[Pixel coordinate grounding data]
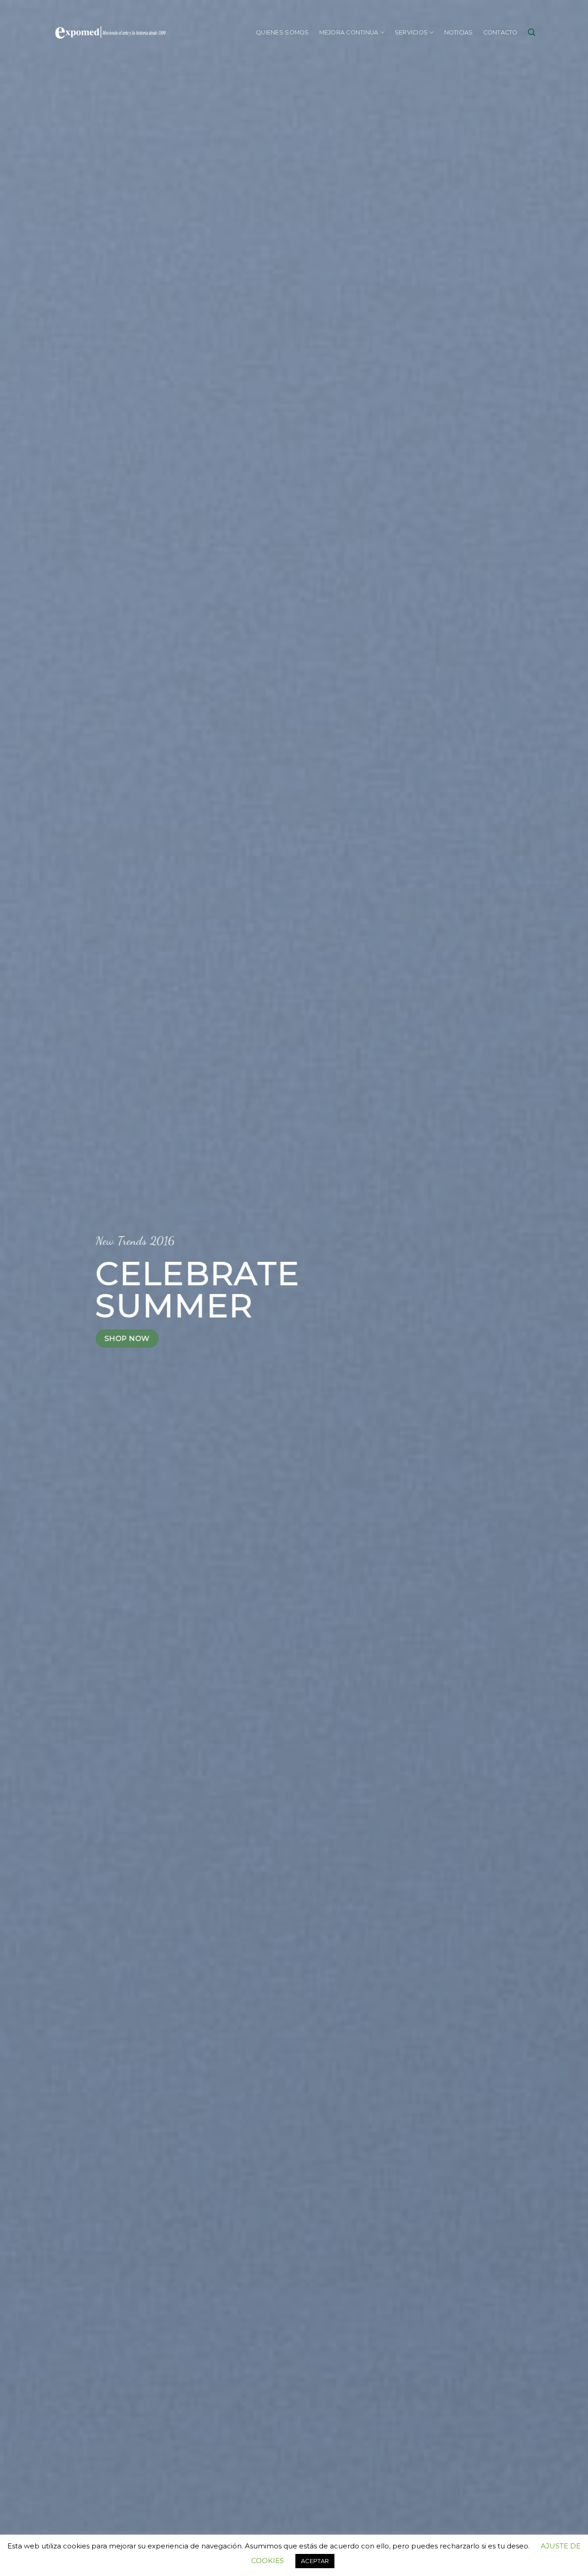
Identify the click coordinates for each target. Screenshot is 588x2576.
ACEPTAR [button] (315, 2561)
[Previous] (23, 1288)
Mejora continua (349, 32)
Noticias (458, 32)
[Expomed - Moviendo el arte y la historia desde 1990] (110, 32)
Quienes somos (282, 32)
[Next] (564, 1288)
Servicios (411, 32)
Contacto (500, 32)
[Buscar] (531, 32)
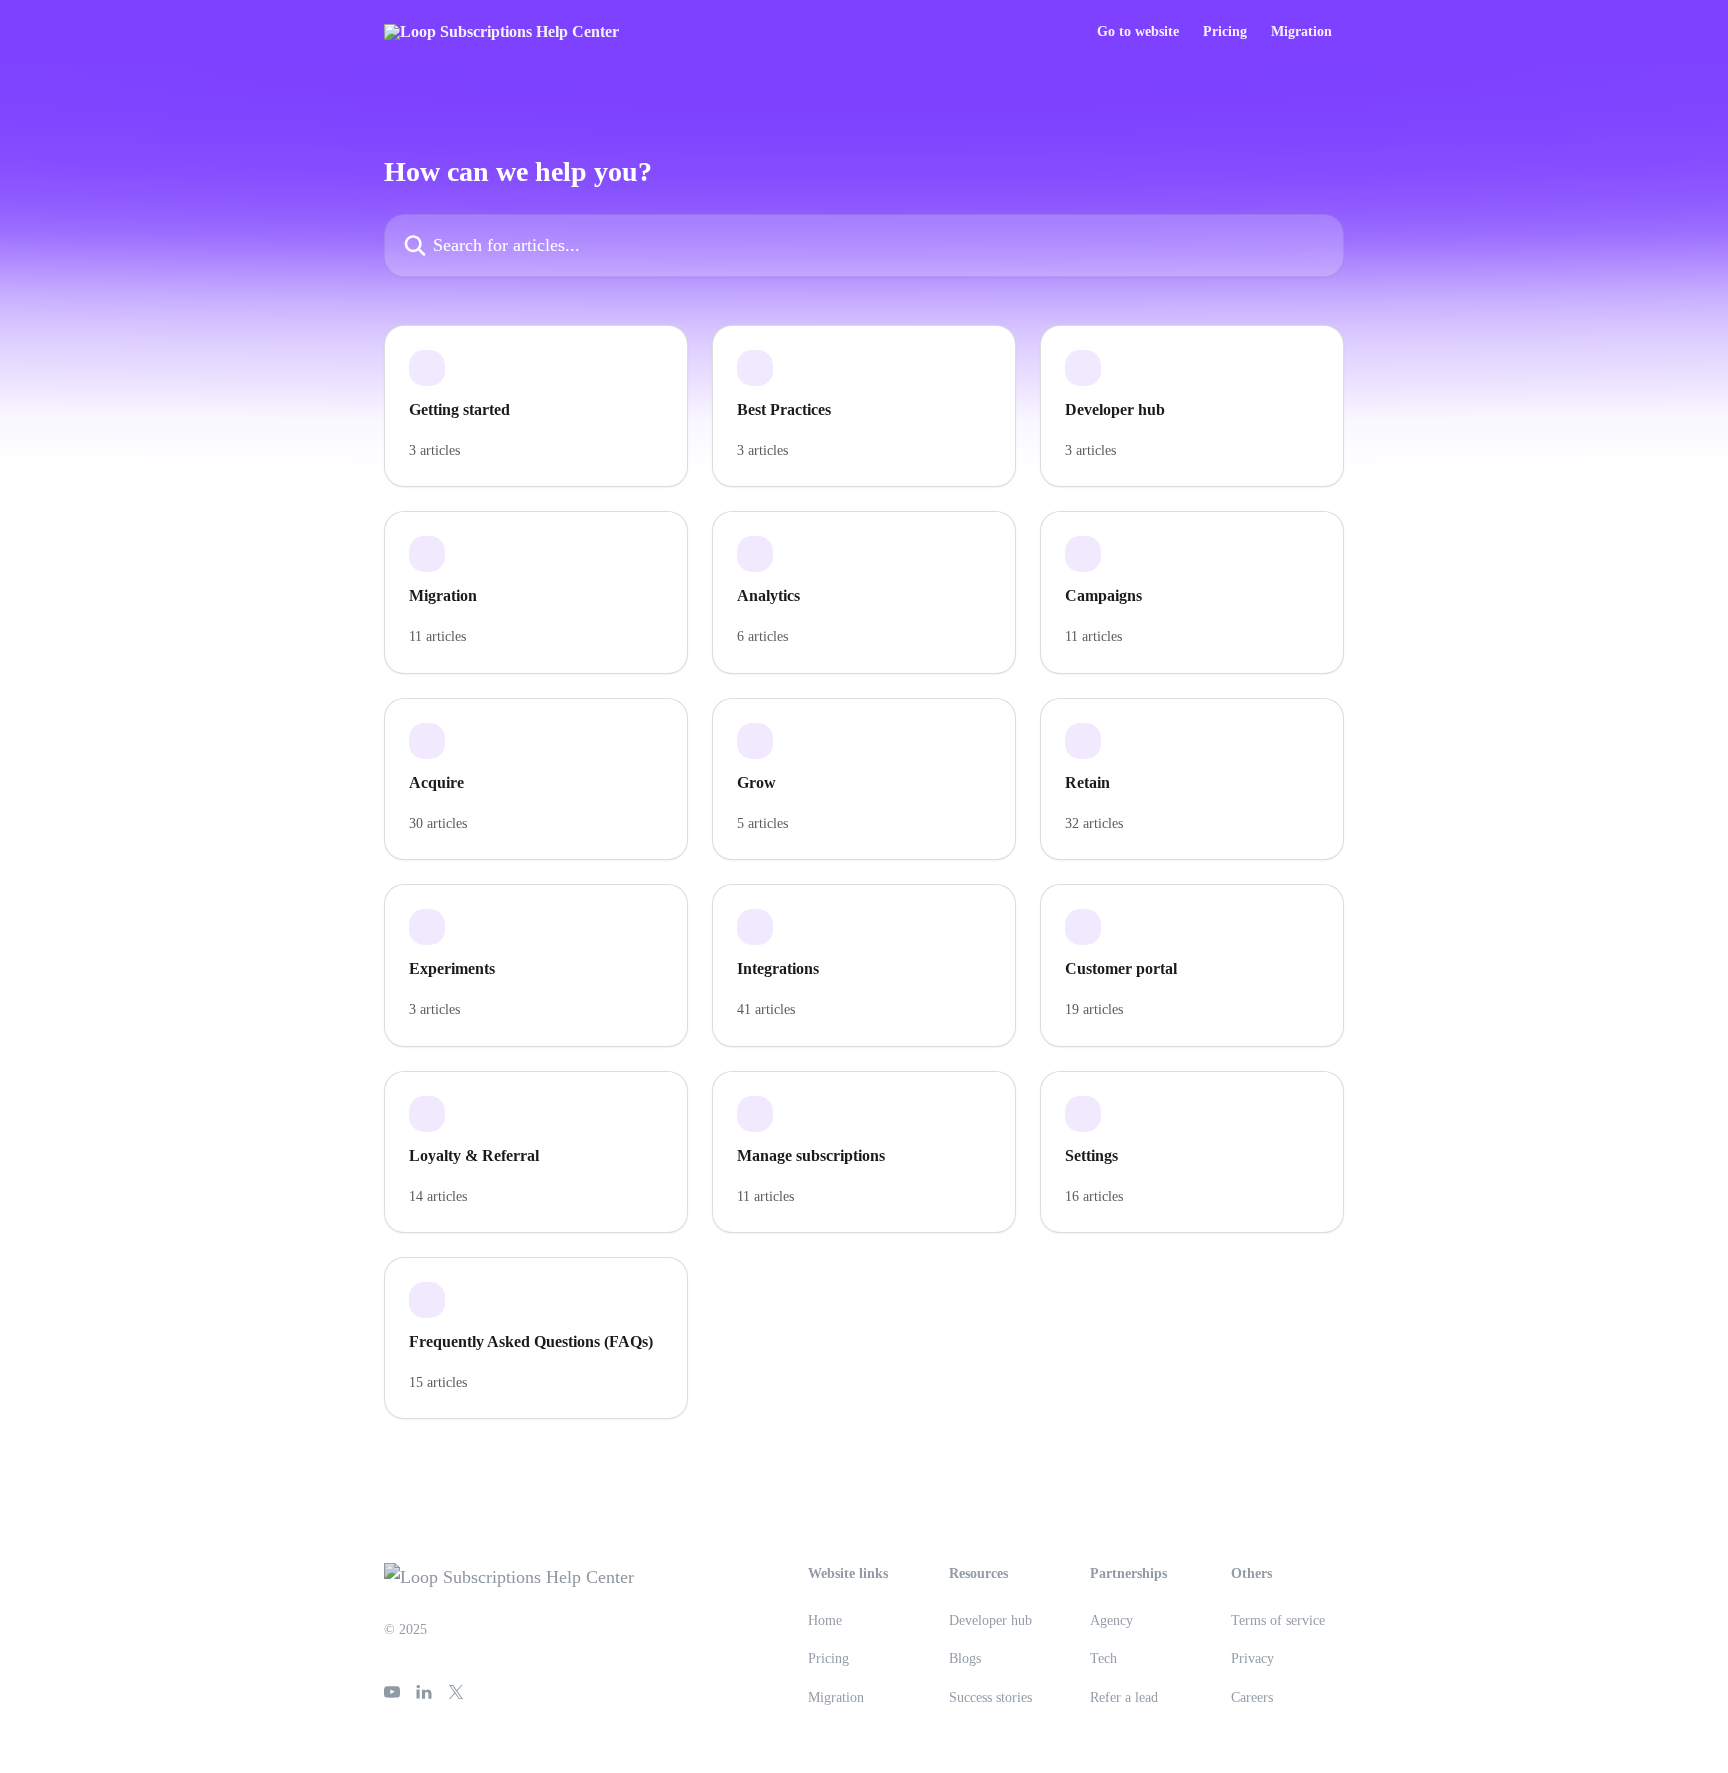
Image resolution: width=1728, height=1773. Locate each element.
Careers (1252, 1697)
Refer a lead (1124, 1697)
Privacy (1252, 1658)
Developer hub (990, 1620)
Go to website (1138, 32)
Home (825, 1620)
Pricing (1225, 32)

■ **Directions**: The output should consist only of the lines from the one with "Image resolution: width=1728, height=1773." through the final line of the records above, exactly.

■ **The completed task**:
Image resolution: width=1728, height=1773. Locate each element.
Careers (1252, 1697)
Refer a lead (1124, 1697)
Privacy (1252, 1658)
Developer hub (990, 1620)
Go to website (1138, 32)
Home (825, 1620)
Pricing (1225, 32)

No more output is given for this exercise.